Ici, nous illustrons comment microscopie photoactivation localisation seule molécule peut être effectuée sur le terminal de nerf moteur d’un live de Drosophila melanogaster troisième stade larve.
Un nombre croissant des techniques de microscopie de Super-résolution aident à découvrir les mécanismes qui gouvernent le monde cellulaire de l’échelle nanométrique. Imagerie de la molécule unique gagne du terrain car il fournit un accès exceptionnel à la visualisation des molécules dans les cellules vivantes. Ici, nous décrivons une technique que nous avons développé pour effectuer la microscopie de localisation de photoactivation de suivi de la particule (sptPALM) chez les larves de drosophile . Communication synaptique repose sur des protéines clés présynaptiques qui agissent en d’amarrage, d’amorçage et en encourageant la fusion neurotransmetteur contenant des vésicules avec la membrane plasmique. Une gamme des interactions protéine-protéine et protéine-lipide réglemente étroitement ces processus et les protéines présynaptiques donc présentent des changements dans la mobilité associée à chacun de ces événements majeurs. Étudier comment la mobilité de ces protéines est en corrélation avec leur fonction physiologique chez un animal vivant intacte est essentielle pour comprendre leur mécanisme d’action précis. Extraction de mobilité de la protéine avec haute résolution en vivo nécessite de surmonter les limitations telles que la transparence optique, l’accessibilité et la profondeur de pénétration. Les auteurs décrivent comment les protéines fluorescentes et le tag à la protéine présynaptique syntaxine-1 a peut être visualisé via léger éclairage oblique et suivis au terminal des nerfs moteurs ou le long de l’axone des motoneurones du troisième stade larvaire Drosophila larve.

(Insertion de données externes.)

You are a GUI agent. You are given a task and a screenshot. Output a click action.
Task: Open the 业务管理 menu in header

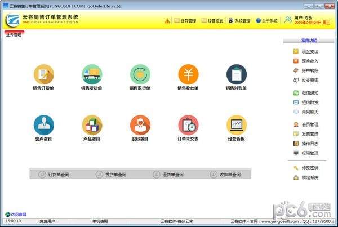coord(185,21)
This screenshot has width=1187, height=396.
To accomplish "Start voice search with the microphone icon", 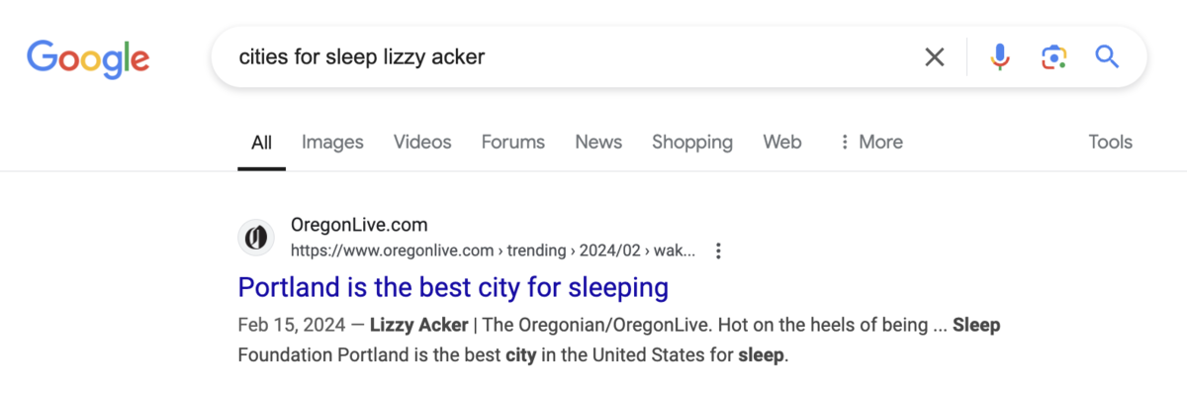I will tap(1000, 57).
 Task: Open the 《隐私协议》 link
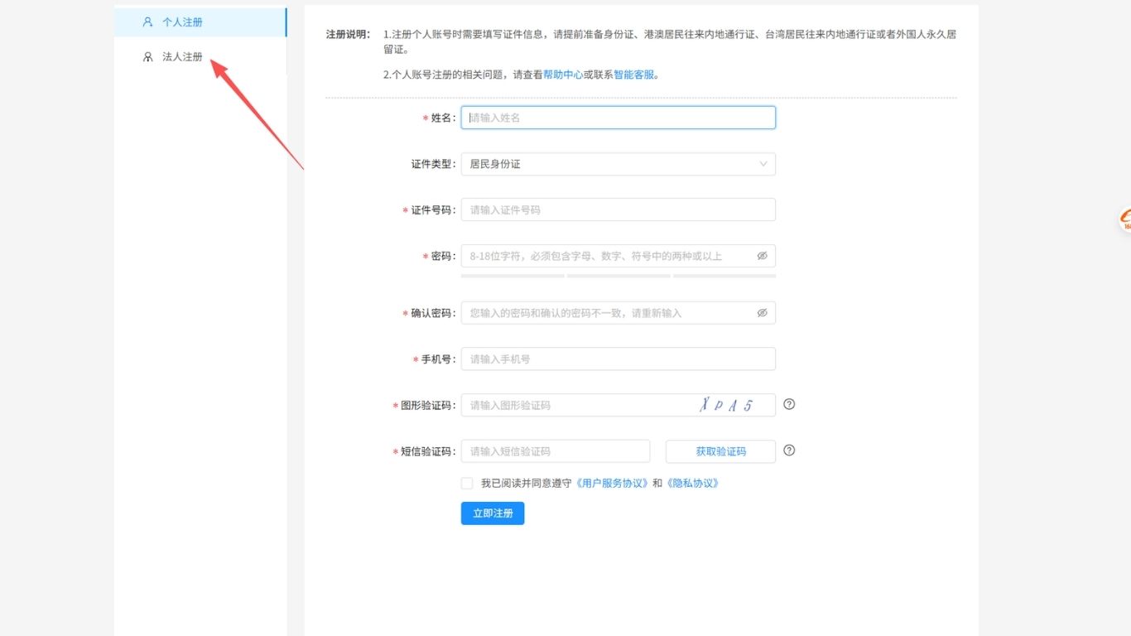pos(692,484)
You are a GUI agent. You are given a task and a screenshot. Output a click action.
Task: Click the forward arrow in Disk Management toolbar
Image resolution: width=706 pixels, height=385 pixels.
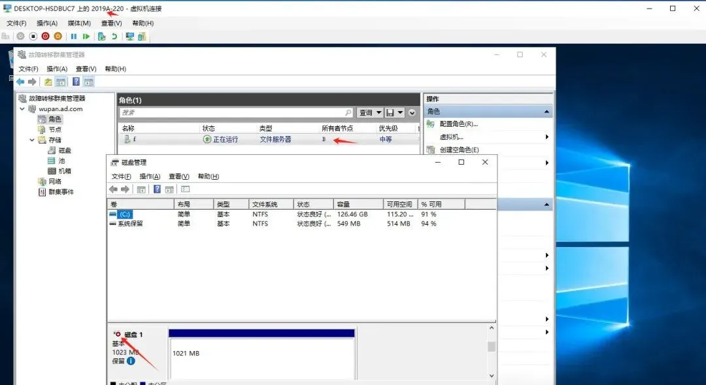pyautogui.click(x=125, y=188)
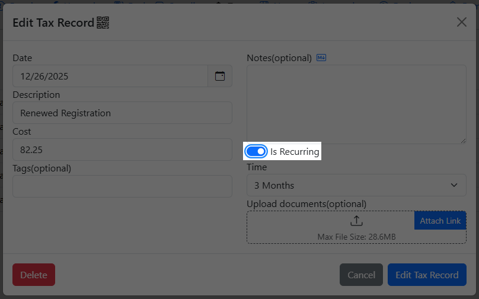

La communication neuronale s’appuie sur la libération des neurotransmetteurs, qui se produit par la fusion réglementée de neurotransmetteur contenant des vésicules synaptiques avec la membrane plasmique1. Ce processus appelé exocytose2,3,4,5,6 est très dynamique et peut être vers le haut ou vers le bas-réglementés selon les fluctuations du taux de stimulation7. Les protéines impliquées dans ces processus sont soumis à un mouvement brownien et par conséquent affichent nanoscopiques organisation capable de soutenir un éventail de mesures qui sous-tendent ces fonctions physiologiques de liaison. Protéines de la membrane plasmique sont très dynamiques, permettant aux latéraux piégeage de molécules en nanoclusters sur la membrane plasmique7,8,9,10,11, 12. À ce titre, enquête sur la mobilité de ces protéines aide à élucider leur mode d’action8. Les protéines synaptiques telles que les N-éthylmaléimide facteur sensible fixation protéique récepteurs solubles (pièges), par exemple syntaxine-1 a, sont maintenant connus pour pièce latérale rapide mobilité, mais aussi latérale de piégeage dans nanoclusters qui peut servir comme moléculaire dépôts et sites pour vésicule fusion9,13,14,15.
Le développement récent des protéines fluorescentes et, comme monomère (m) Eos16,17 et18de Kaede, a permis la résolution nanoscopique des protéines de la membrane plasmique neuronale par l’utilisation d’approches telle comme la localisation de photoactivation microscopie (PALM) et stochastique optique reconstruction microscopie (tempête)14,15,19. Ces développements ont permis aux enquêtes sur la mobilité et la nanoclustering des protéines biologiques dans des cellules vivantes et les neurones. Plus récemment, des études ont été menées pour élucider (avec une résolution élevée similaire) la dynamique et l’organisation de ces protéines membranaires dans les neurones d’êtres vivants d’intactes telle Mus musculus, Caenorhabditis elegans et Drosophila melanogaster14,20,21,22.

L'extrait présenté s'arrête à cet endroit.